Posted November 16, 2009

Pesonal Injury Protection - Benefits


Third DCA Rules That EOB Is Not Required Until Payment Is Made And That An Insured Has No Private Right Of Action Against Insurer For Failure To Provide EOB

United Automobile Insurance Company v. A 1st, Choice Healthcare Systems
34 Fla. L. Weekly D2268a (3rd DCA Nov. 4, 2009)
Submitted by  Dorothy Venable DiFiore

In United Automobile Ins. Co. v. A 1st Choice Healthcare Systems, the Court considered two interrelated questions: (1) whether there exists a firm deadline for the provision of an EOB to an insured (or his or her assignee) under §627.736(4)(b); and (2); if so, whether §627.736(4)(b); affords the insured (or assignee) a private right of action against his or her insurer for an insurer's failure to meet the deadline.
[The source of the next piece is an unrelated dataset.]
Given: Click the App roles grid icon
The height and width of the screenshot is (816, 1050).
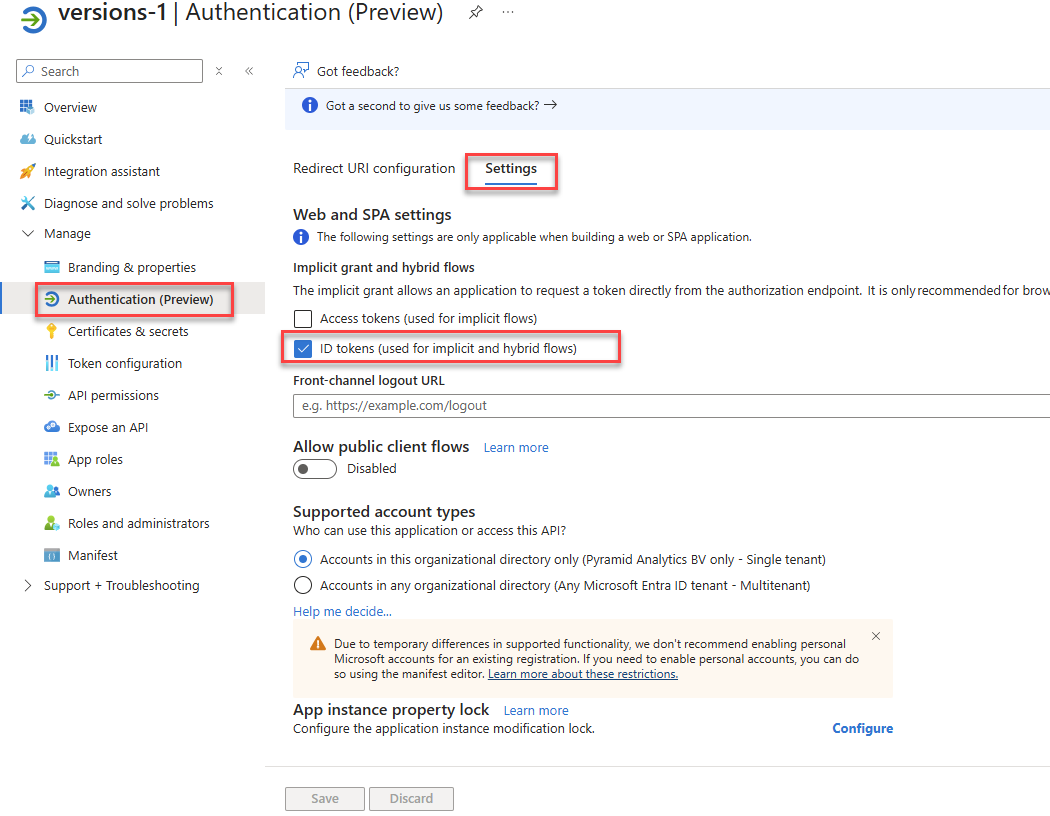Looking at the screenshot, I should tap(51, 459).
Thirteen months after receiving bills for treatment, United Auto responded to the payment request with a form explanation of benefits. United Auto refused payment because the bill(s) were not timely submitted in accordance with Fla. Stat. §627.736(5). Two years later A 1st Choice filed a two-count complaint. It sought damages for nonpayment of benefits and nominal damages for United Auto's failure to provide a timely explanation of benefits. After determining that the amount sought for the nonpayment of benefits fell within the insured's deductible, A 1st Choice voluntarily dismissed that count. The Trial Court then assessed one dollar in nominal damages and attorneys' fees against United Auto. The Circuit Court, sitting in its appellate capacity, per curiam affirmed the trial court's order. United Auto sought second tier certiorari review, which was granted.

On the first question, A 1st Choice argued that section 627.736(4)(b) must be read to require a personal injury protection insurer to respond to any request for payment of benefits under a personal injury protection policy of insurance within thirty days after receiving "written notice ... of a covered loss" and "the amount due of same." See §627.736(4)(b). The court rejected this argument, stating that the provider "misreads the statute." The court held:

Under the plain language of the statute, a response is required from the insurer only "[w]hen an insurer [either] pays a portion of a claim or rejects a claim." Id. Then, "at the time of the partial payment or rejection," id., "the insurer shall provide ... an itemized specification of each item that the insurer had reduced, omitted or declined to pay." Id. (emphasis added). In fact, carefully parsed, it is clear there is neither a requirement nor a deadline for a personal injury protection insurer to respond to a request for payment. (all emphases added by court)

The Court noted that "there is a cost-and, indeed, ever increasing risk-to a miscreant insurer who does not treat its customers properly" however, that cost is limited to the risk of paying attorney's fees and interest if the bill is ultimately found to be covered.

On the second issue, the Court expressly rejected any claim that a private cause of action existed, stating:

There is nothing in the text of section 627.736(4)(b) from which one can deduce that the legislature intended an insured have a private right of action against an insurer for failure to provide an EOB. In fact, the statute only authorizes one cause of action: a cause of action for personal injury protection benefits. See §627.736(11).

Based on these conclusions, the Third District granted second-tier certiorari and reversed the PCA opinion of the Circuit Court.